SURA 77. MURSELAT SURESI Bismillahirrahmanirrahim 1 . Andolsun iyilik yapılması için (o birbiri ardınca) gönderilenlere, 2. büküp devirenlere, 3. neşrederek yayanlara, 4. (gerçek ile batılı) seçip ayıranlara, 5. sonra bir öğüt bırakanlara, 6. gerek mazur kılmak gerekse uyarmak için olsun, 7. elbette size va'd olunan şey muhakkak meydana gelecektir. 8. Hani o yıldızlar silindiği vakit. 9. o gök kubbe açıldığı vakit, 10. dağlar savrulduğu vakit, 11. peygamberler bekleme yerlerine vardırıldığı vakit (kıyamet günü), 12. bunlar hangi güne ertelenmiştir? 13. Ayırım gününe! 14. Ayırım gününün ne olduğunu bilir misin? 15. O gün yalan diyenlerin vay haline! 16. Önceki toplulukları helak etmedik mi? 17. Sonra arkalarına takacağız geridekileri! 18. Biz suçluları öyle yaparız! 19. O gün yalan diyenlerin vay haline! 20. Yaratmadık mı sizi hor bir sudan? 21. Onu güvenli bir yere (rahme) koyduk. 22. Belirli bir vakte değin! 23. Demek ki ölçmüşüz, demek ki Biz ne güzel güçlüleriz. 24. O gün yalan diyenlerin vay haline! 25. Yeryüzünü bir tokat (toplanma yeri) yapmadık mı? 26. Gerek diriler gerekse ölüler için. 27. Ve orada, oturaklı yumru yumru dağlar oturtup size tatlı su sunmadık mı? 28. O gün yalan diyenlerin vay haline! 29. Haydi boşalıp (gidin) o yalan dediğinize. 30. haydi boşalın (gidin) bir üç çatallı (üç kola ayrılmış) gölgeye; 31. ne gölgelendirir, ne de alevden korur. 32. Çünkü o öyle kıvılcımlar atar ki, her biri bir saray gibi. 33. Sanki sarı hopalar (erkek develer) gibi. 34. gün yalan diyenlerin vay haline! 35. Bugün onların nutukları tutulacağı gündür. 36. İzin de verilmez ki, özür dileyeler! 37. O gün yalan diyenlerin vay haline! 38. İşte bu o ayırt etme günüdür; topladık sizi ve öncekileri; 39. Bir fenniniz (çareniz) varsa beni atlatın! 40. O gün yalan diyenlerin vay haline! 41. Şüphesiz ki takva sahipleri gölgeliklerde pınar başlarında 42. ve canlarının istediğinden meyveler içindedirler. 43. "Yaptığınız işlere karşılık yiyin, için; afiyet olsun!" 44. İşte Biz güzellik yapanları böyle karşılarız! 45. O gün yalan diyenlerin vay haline! 46. Kısa bir süre yiyin, zevkedin! Çünkü suçlularsınız! 47. O gün yalan diyenlerin vay haline! 48. (Yerken, içerken de) onlara "Rüku edin!" denildiği zaman, rüku etmezler. 49. O gün yalan diyenlerin vay haline! 50. Artık bundan sonra hangi söze inanacaklar?

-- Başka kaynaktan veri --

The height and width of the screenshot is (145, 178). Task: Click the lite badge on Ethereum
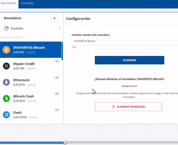57,78
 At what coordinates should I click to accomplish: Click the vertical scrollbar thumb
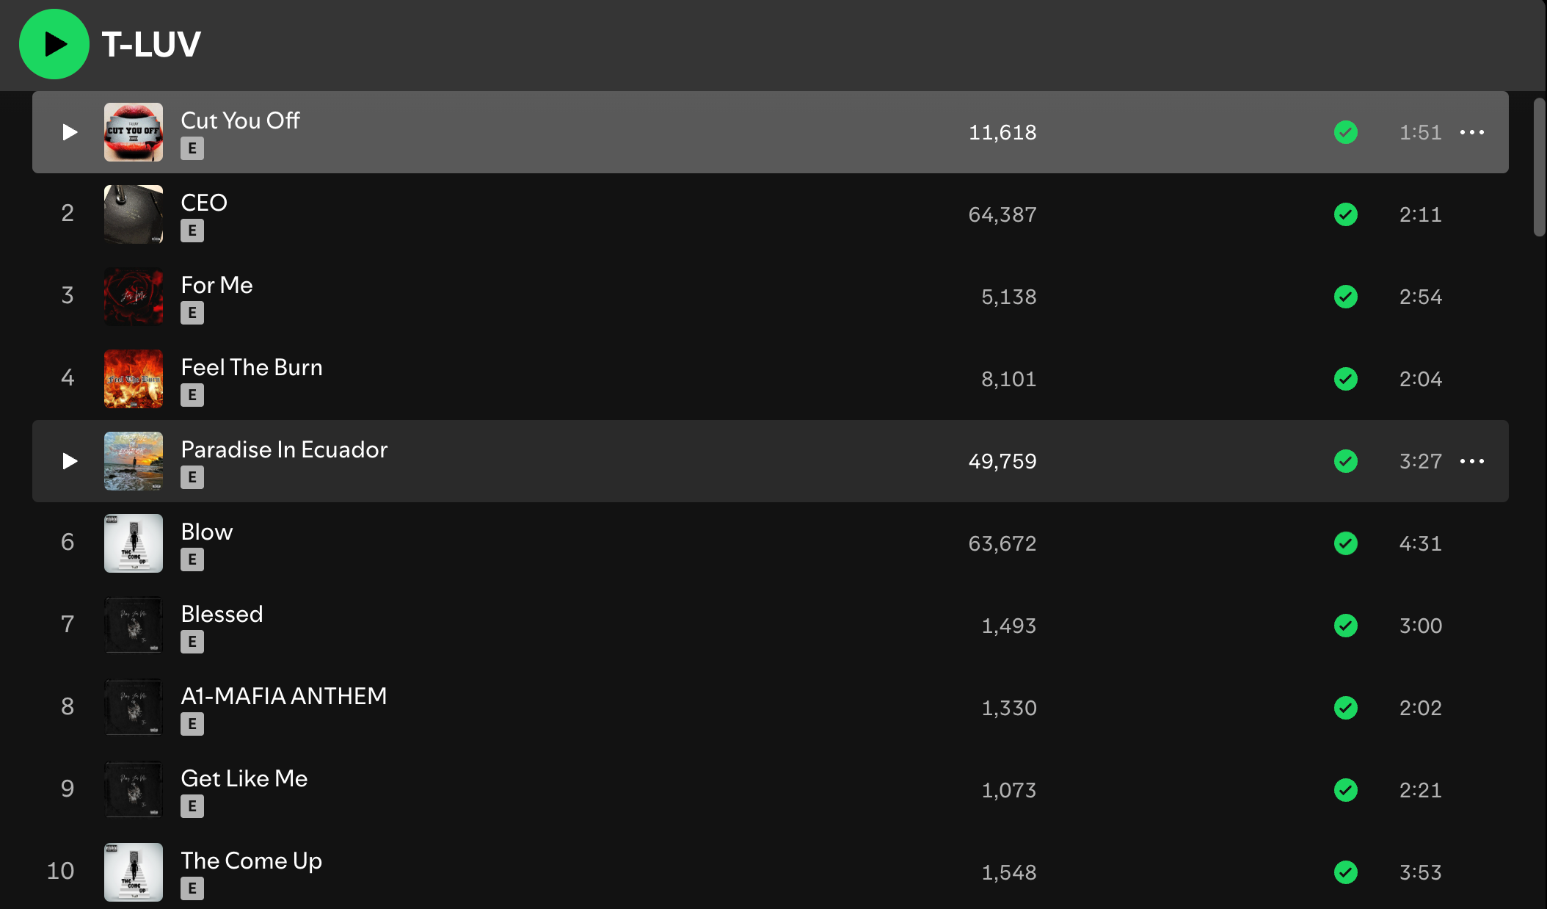[x=1540, y=167]
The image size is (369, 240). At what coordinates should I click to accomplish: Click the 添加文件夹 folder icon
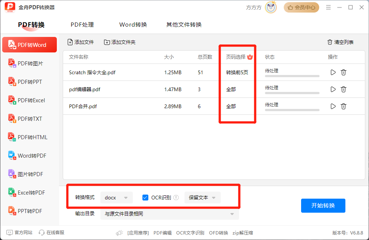(x=107, y=42)
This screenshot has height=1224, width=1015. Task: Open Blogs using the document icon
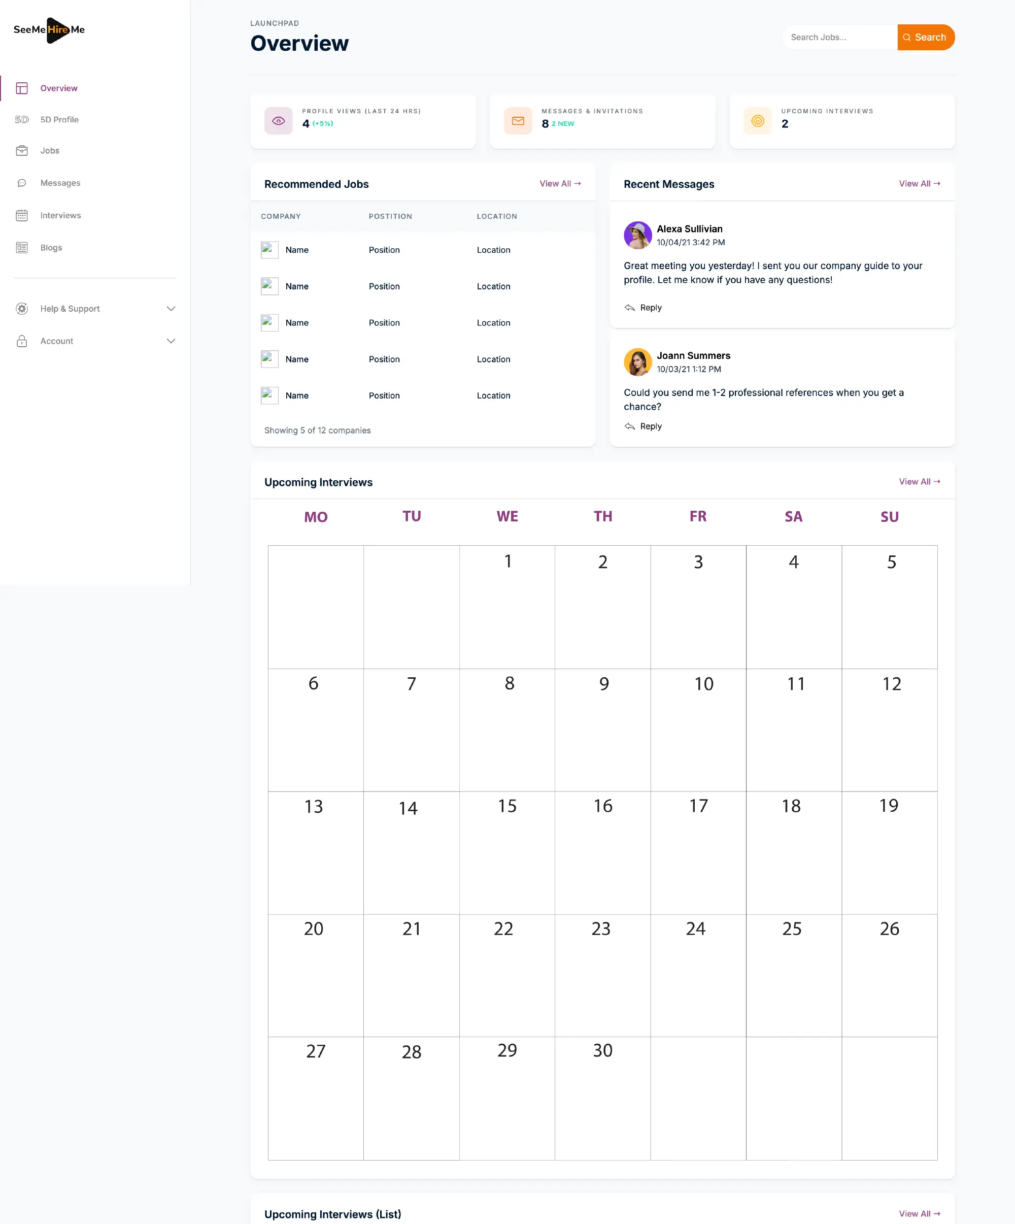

*******************************************************

SURA 78. NEBE SURESI Bismillahirrahmanirrahim 1. Neden soruşuyorlar? 2. O büyük peygamberlik haberinden 3. ki Onlar onda görüş ayrılığına düşüyorlar. 4. Hayır, ileride bilecekler! 5. Hayır, hayır, ileride bilecekler! 6. Biz, yeryüzünü bir döşek yapmadık mı? 7. Dağları da birer kazık (yapmadık mı)? 8. Sizleri çift çift yarattık. 9. Uykunuzu bir dinlenme yaptık. 10. Geceyi bir örtü yaptık. 11. Gündüzü bir geçim vakti yaptık. 12. Üstünüze yedi sağlam bina (gök) çattık. 13. İçlerine parıl parıl parlayan bir kandil astık. 14. O yoğun bulutlardan şarıl şarıl bir su indirdik. 15. Onunla taneler ve otlar çıkaralım diye. 16. Ve sarmaş dolaş bağlar bahçeler. 17. Şüphesiz ki, o fasıl (kıyamet) günü belirlenmiş bir vakit olmuştur. 18. Sur'a üfürüldüğü gün, bölük bölük gelirsiniz! 19. Gökde açılmış, kapılar oluşmuştur. 20. Dağlar yürütülmüş, bir serap olmuştur. 21. Şüphesiz, cehennem bir gözetleme yeri olmuştur. 22. Azgınlara bir barınak olmuştur. 23. İçinde devirlerce kalacaklardır. 24. Orada ne bir serinlik tadacaklar, ne de bir içecek. 25. Yalnızca bir kaynar su ve irin. 26. Yaptıklarına tamamen uygun bir ceza olarak. 27. Çünkü onlar, hiçbir hesap ummazlardı. 28. Ayetlerimize yalan diye diye tam bir yalancı olmuşlardı. 29. Biz ise her şeyi sayıp bir kitaba geçirmişiz. 30. Artık tadın! Artık, azabınızı artırmaktan başka birşey yapacak değiliz! 31. Şüphesiz, takva sahipleri için bir kurtuluş ve murada erme var 32. Bahçeler var, bağlar var. 33. Turunç göğüslü yaşıt (kızlar) var. 34. Dopdolu bir kadeh var. 35. Orada ne boş bir laf işitirler ne de bir yalan isnadı. 36. Rabbinden bir karşılık ki, yeter mi yeter! 37. O, göklerin, yerin ve aralarındakilerin Rabbidir, Rahman'dır. O'na bir hitapta bulunma gücüne sahip olamazlar. 38. Ruh'un (Cebrail'in) ve meleklerin saf saf kıyama duracakları gün, Rahman'ın izin verdiğinden başka hiç kimse konuşamaz; o da doğruyu konuşacaktır. 39. O gün gerçektir, o halde dileyen Rabbine varacak bir yüz edinsin, bir yol tutsun! 40. Çünkü Biz size yakın bir azabı ihtar ettik. O gün kişi ellerinin önceden gönderdiğine bakacak ve kafir ise: "Ah ne olurdu ben bir toprak olsaydım!" diyecektir.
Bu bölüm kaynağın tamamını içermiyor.